On the other side of the political spectrum there has been the predicable response. Since the shooting, there has been plea after plea for gun control as a way of putting an end to violence in America. While these sorts of appeals are certainly reasonable, there is something else at work here in America–a kind of dark sickness–that I believe is related to how we organize our society.

Humans have used markets to organize economic activity for thousands of years. It’s only been in the last 40 years, under the auspices of neoliberalism, that we’ve subsumed our whole world to markets. The corporate state, that’s been created and nurtured during this period, celebrates the loss of community brought about by this development. After all, it’s not possible to have both massive inequality, and a caring community.

Lambert at Naked Capitalism came up with 2 rules to describe neoliberalism–Rule #1: Because markets, Rule #2: Go die!

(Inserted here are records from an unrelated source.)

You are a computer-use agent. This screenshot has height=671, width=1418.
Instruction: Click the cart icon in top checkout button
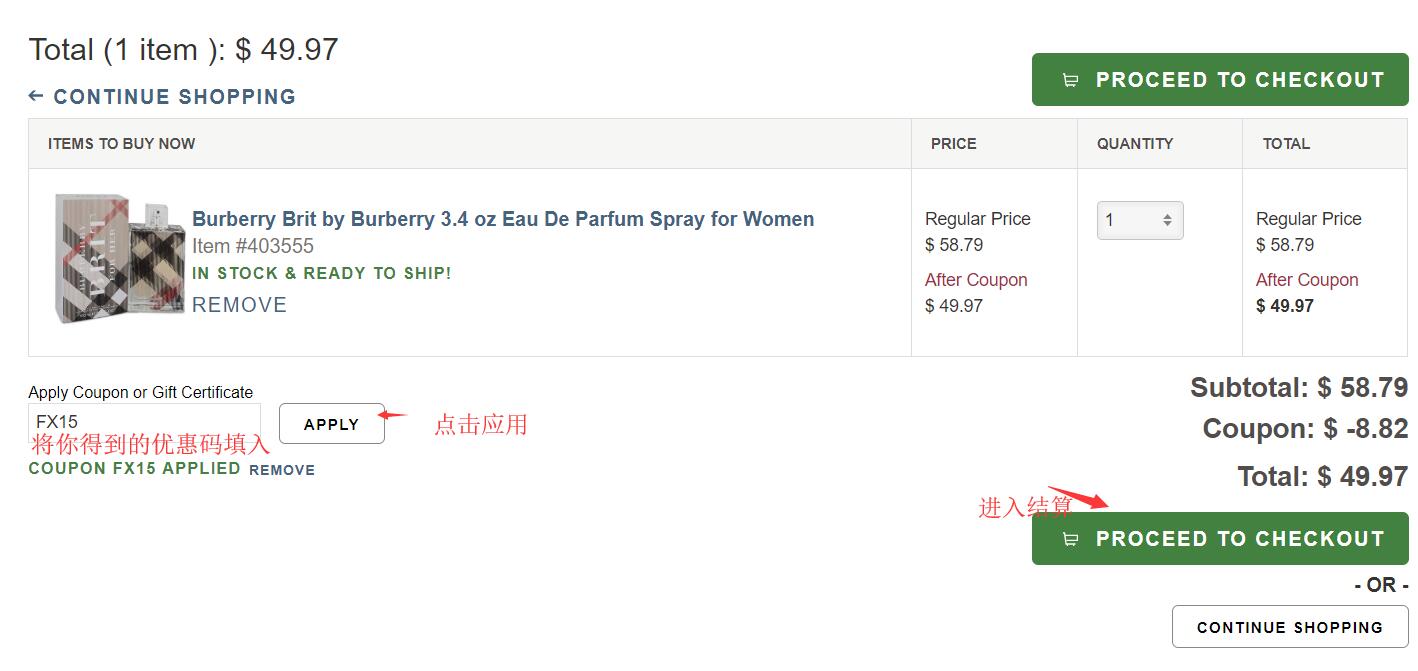(1070, 80)
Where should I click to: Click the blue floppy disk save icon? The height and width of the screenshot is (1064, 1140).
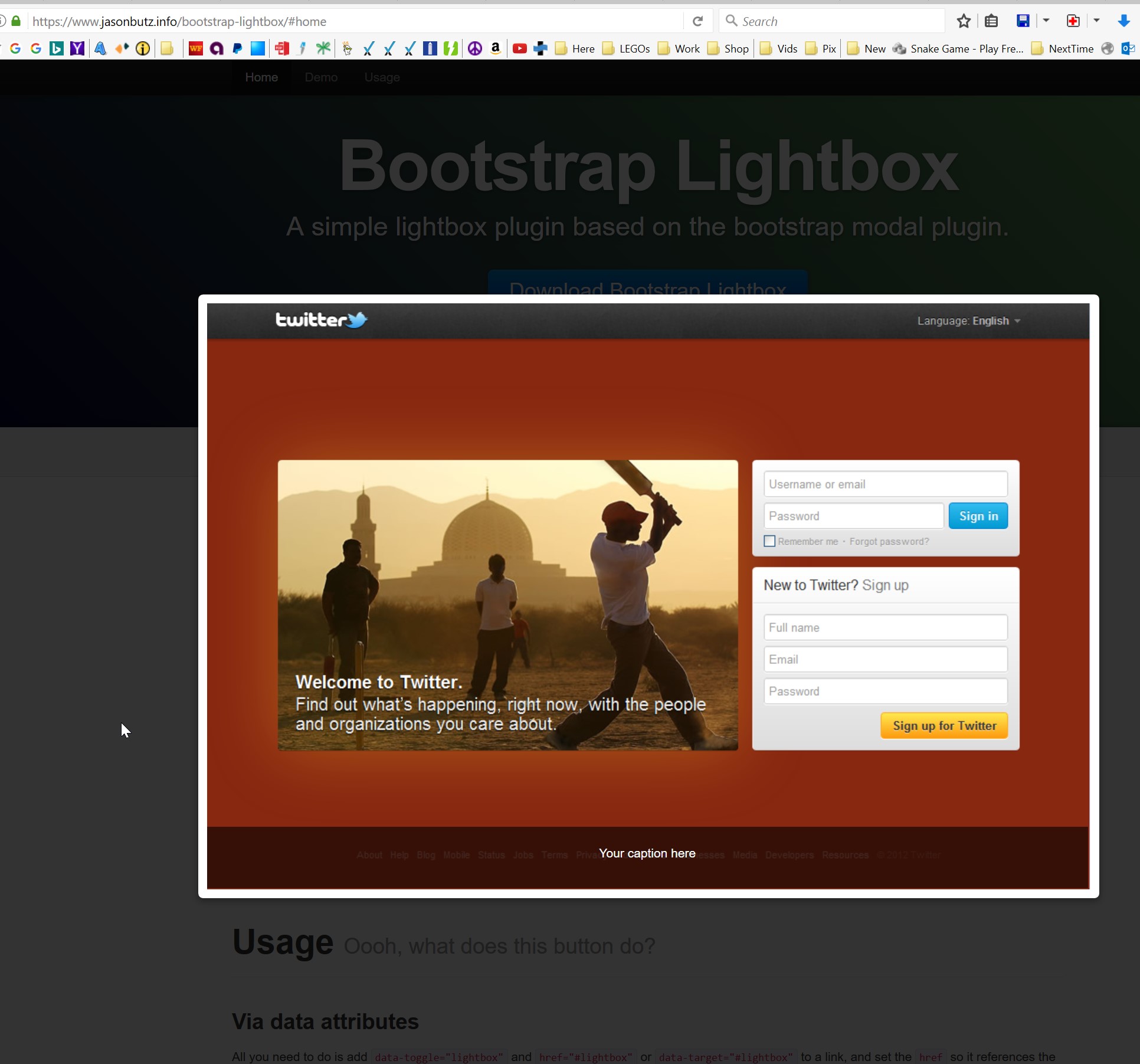(x=1023, y=21)
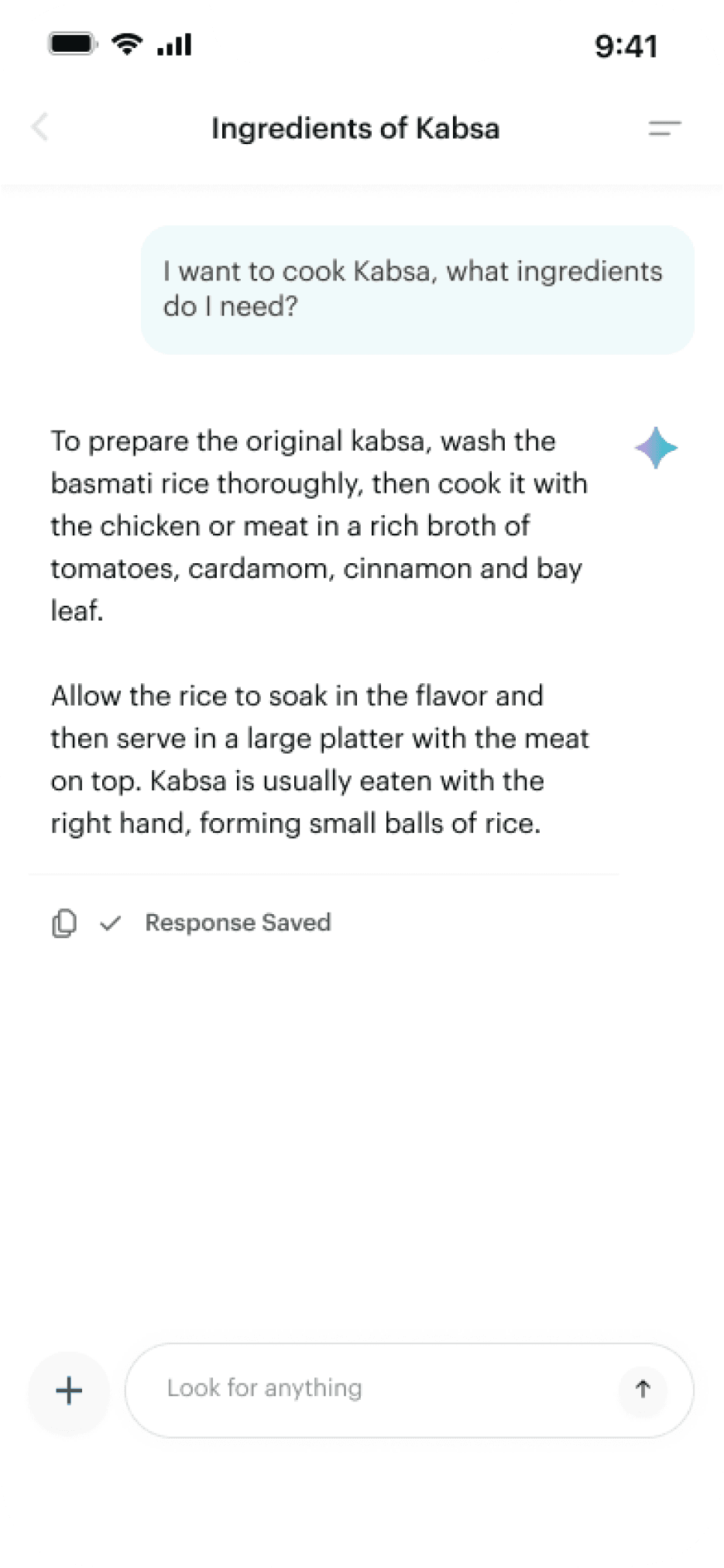Go back using the left chevron
The image size is (724, 1568).
pos(39,126)
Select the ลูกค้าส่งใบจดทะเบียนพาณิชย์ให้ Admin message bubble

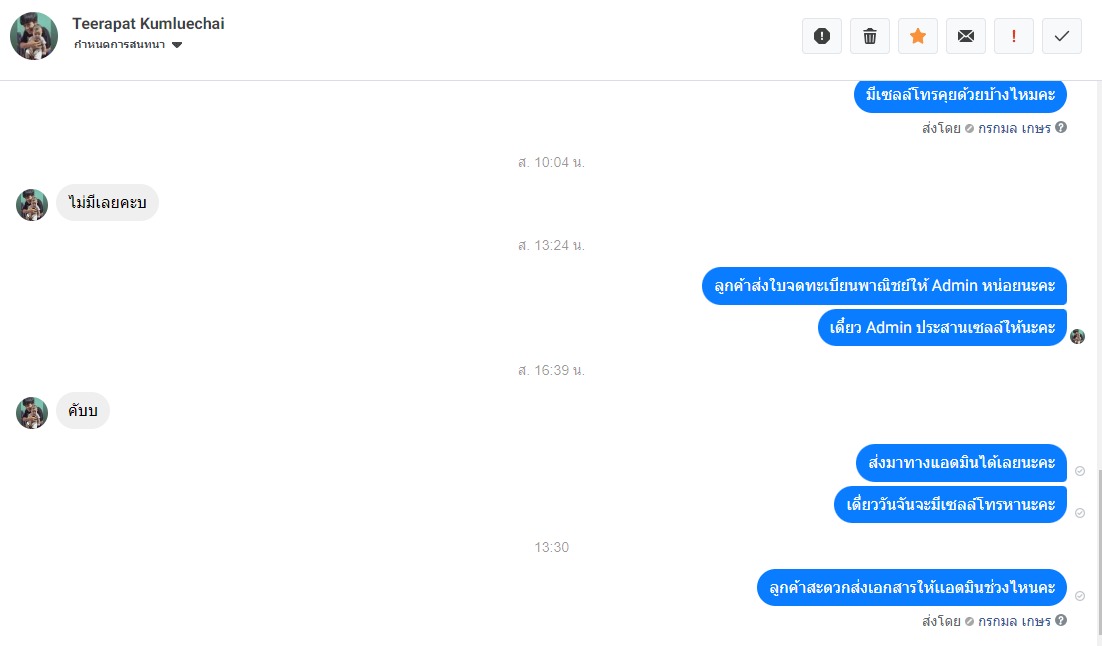click(884, 286)
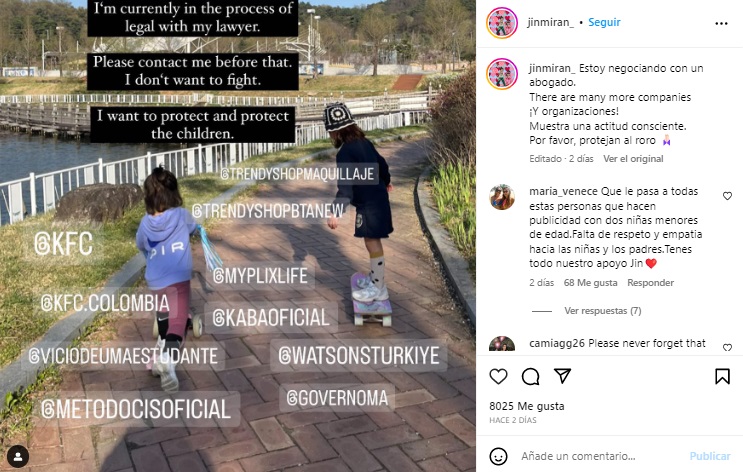
Task: Open the comment bubble icon
Action: [x=530, y=376]
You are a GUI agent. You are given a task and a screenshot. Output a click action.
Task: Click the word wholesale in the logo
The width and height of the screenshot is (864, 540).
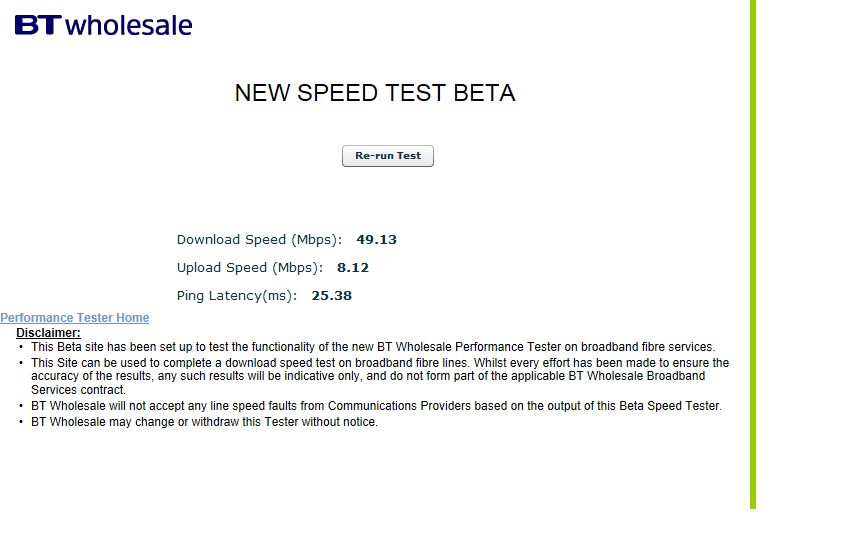pos(129,26)
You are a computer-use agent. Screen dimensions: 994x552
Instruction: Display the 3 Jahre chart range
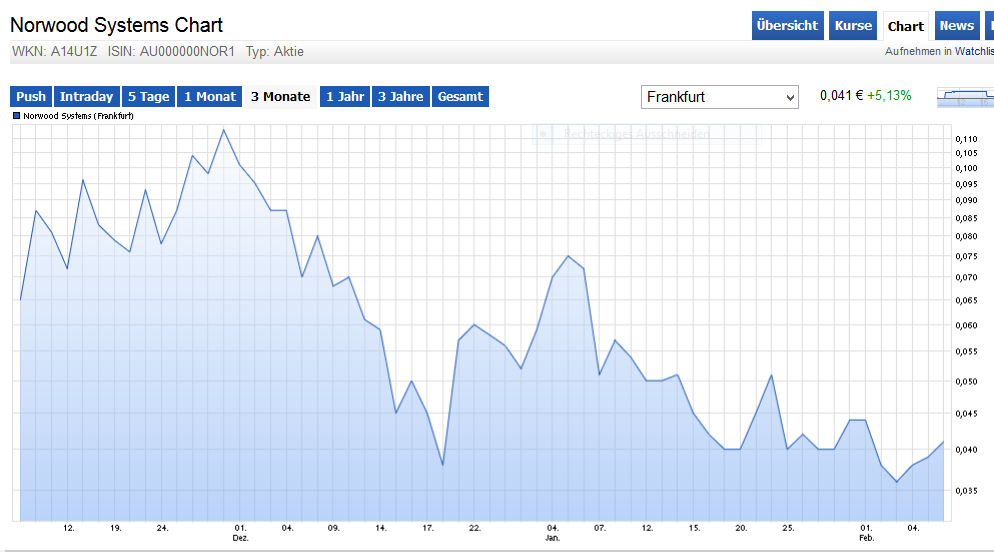401,97
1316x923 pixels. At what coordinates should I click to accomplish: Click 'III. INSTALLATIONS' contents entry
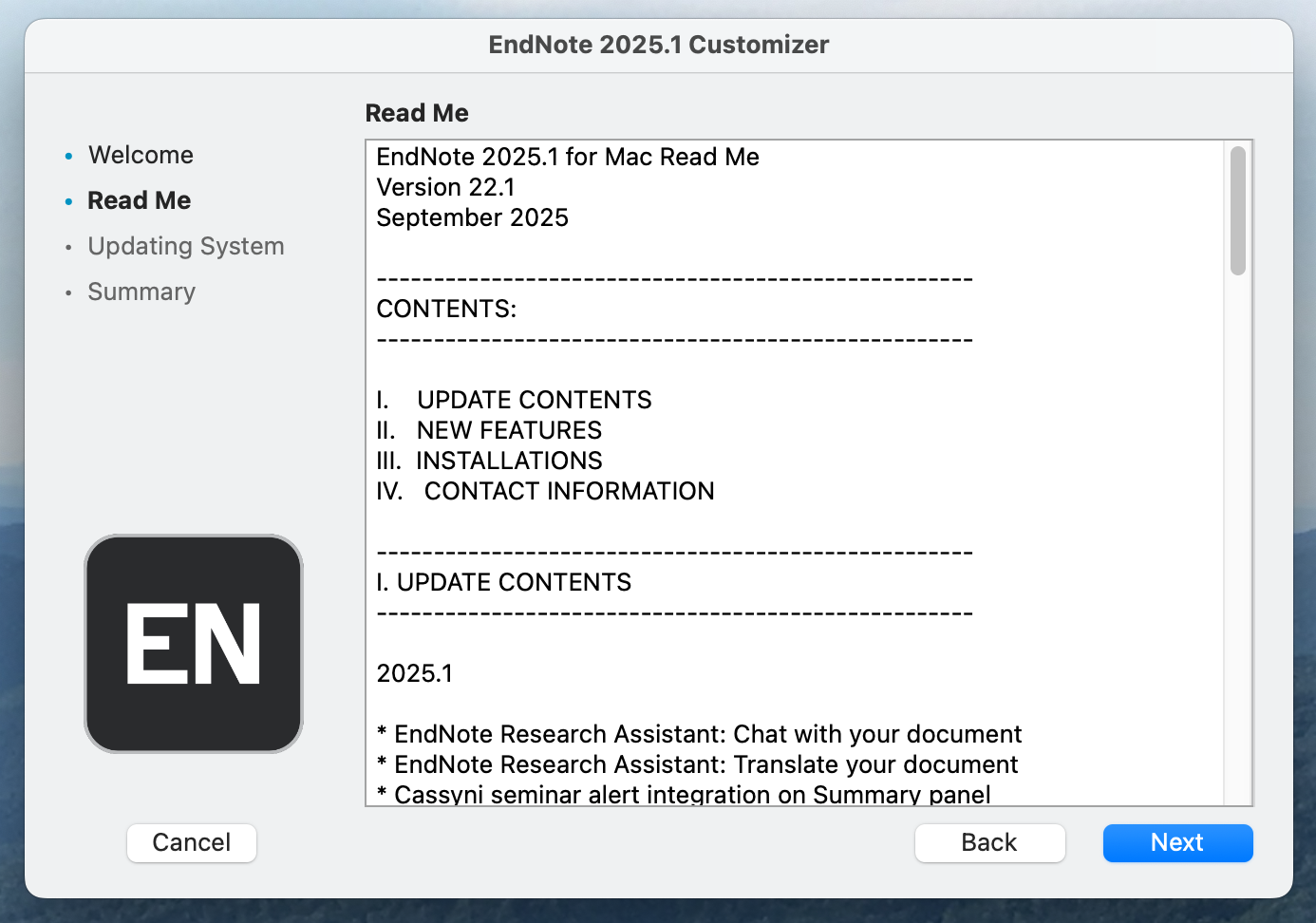coord(489,461)
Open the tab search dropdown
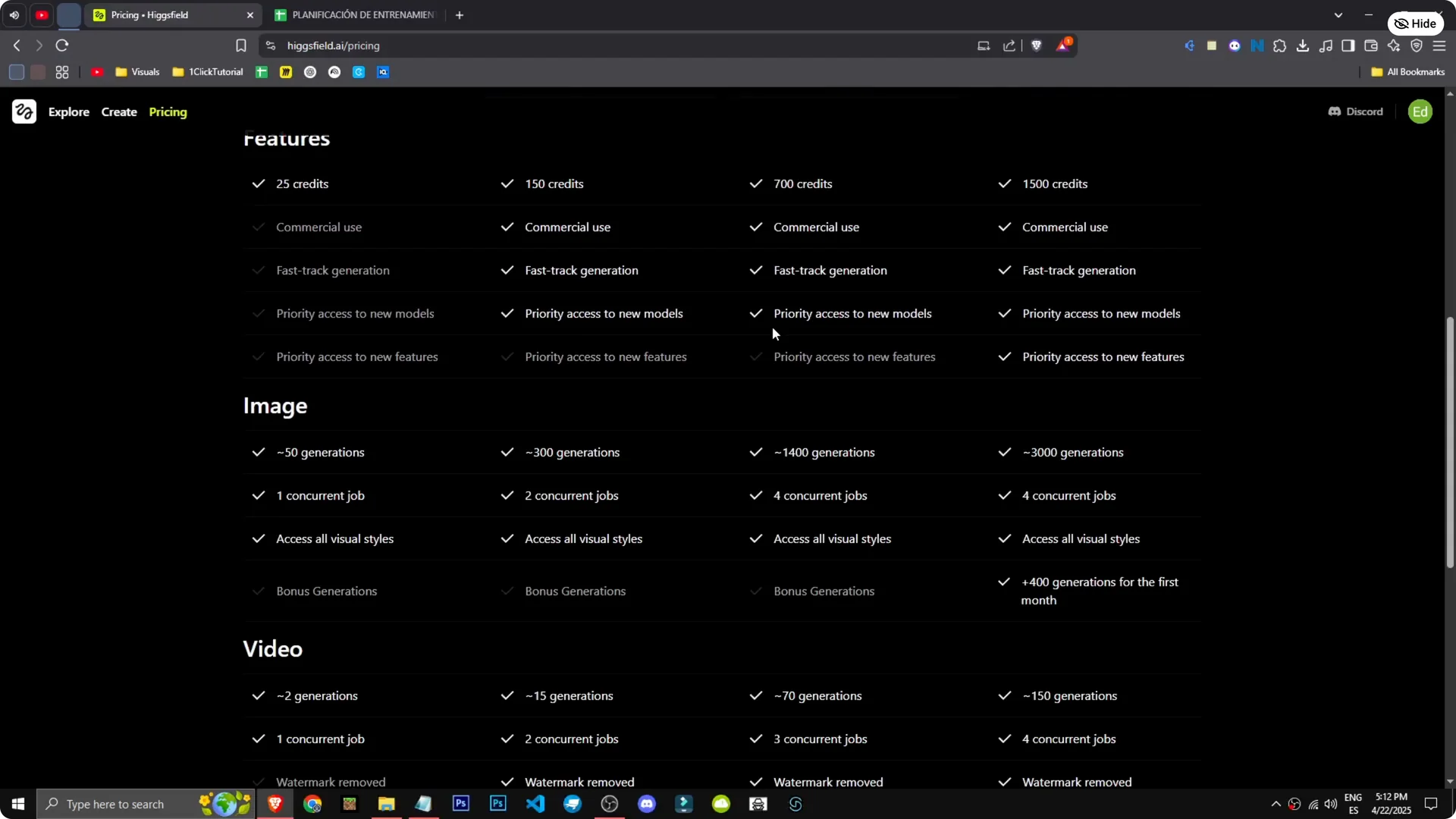The height and width of the screenshot is (819, 1456). [1338, 14]
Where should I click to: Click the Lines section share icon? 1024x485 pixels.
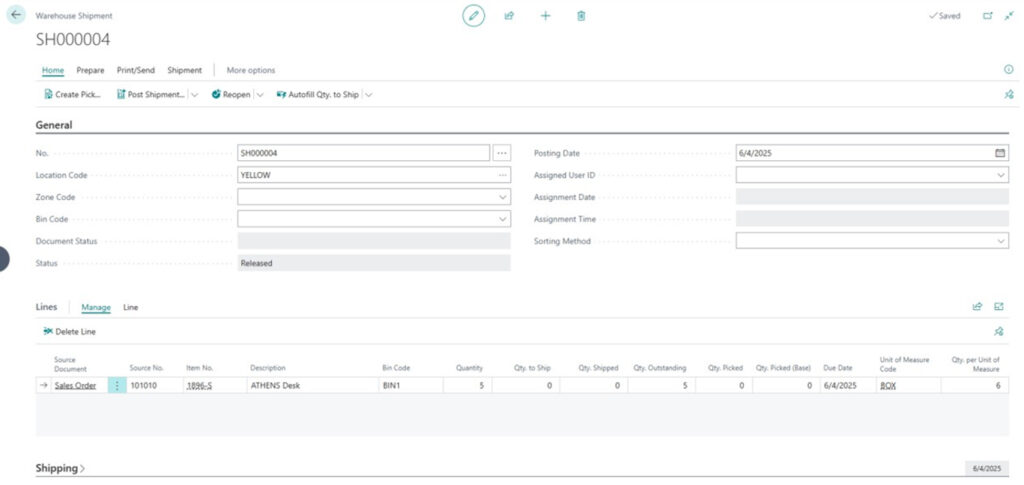pyautogui.click(x=977, y=307)
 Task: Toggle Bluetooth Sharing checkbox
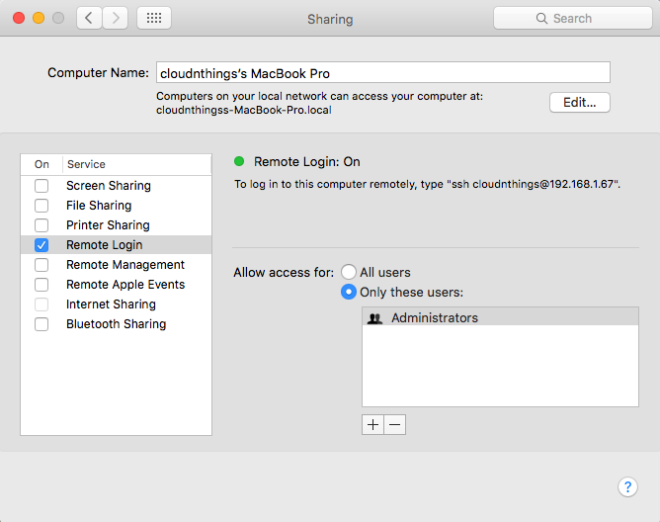click(42, 324)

Unpacking Lambert’s rules: Neoliberals insist that the market is the most rational and efficient way to organize society. Social welfare programs designed to ameliorate the savagery of the market are immoral and distort the magical information processor that is the market. Therefore, if you are unable to parlay your human capital into a winning hand at the market/casino–go die. Of course, these rules do not apply to neoliberals or the banks and corporations they advise.

It should not be a surprise that in an angry, heavily armed country, where market forces have replaced community, there will be some individuals who refuse to go-die when they can go-kill.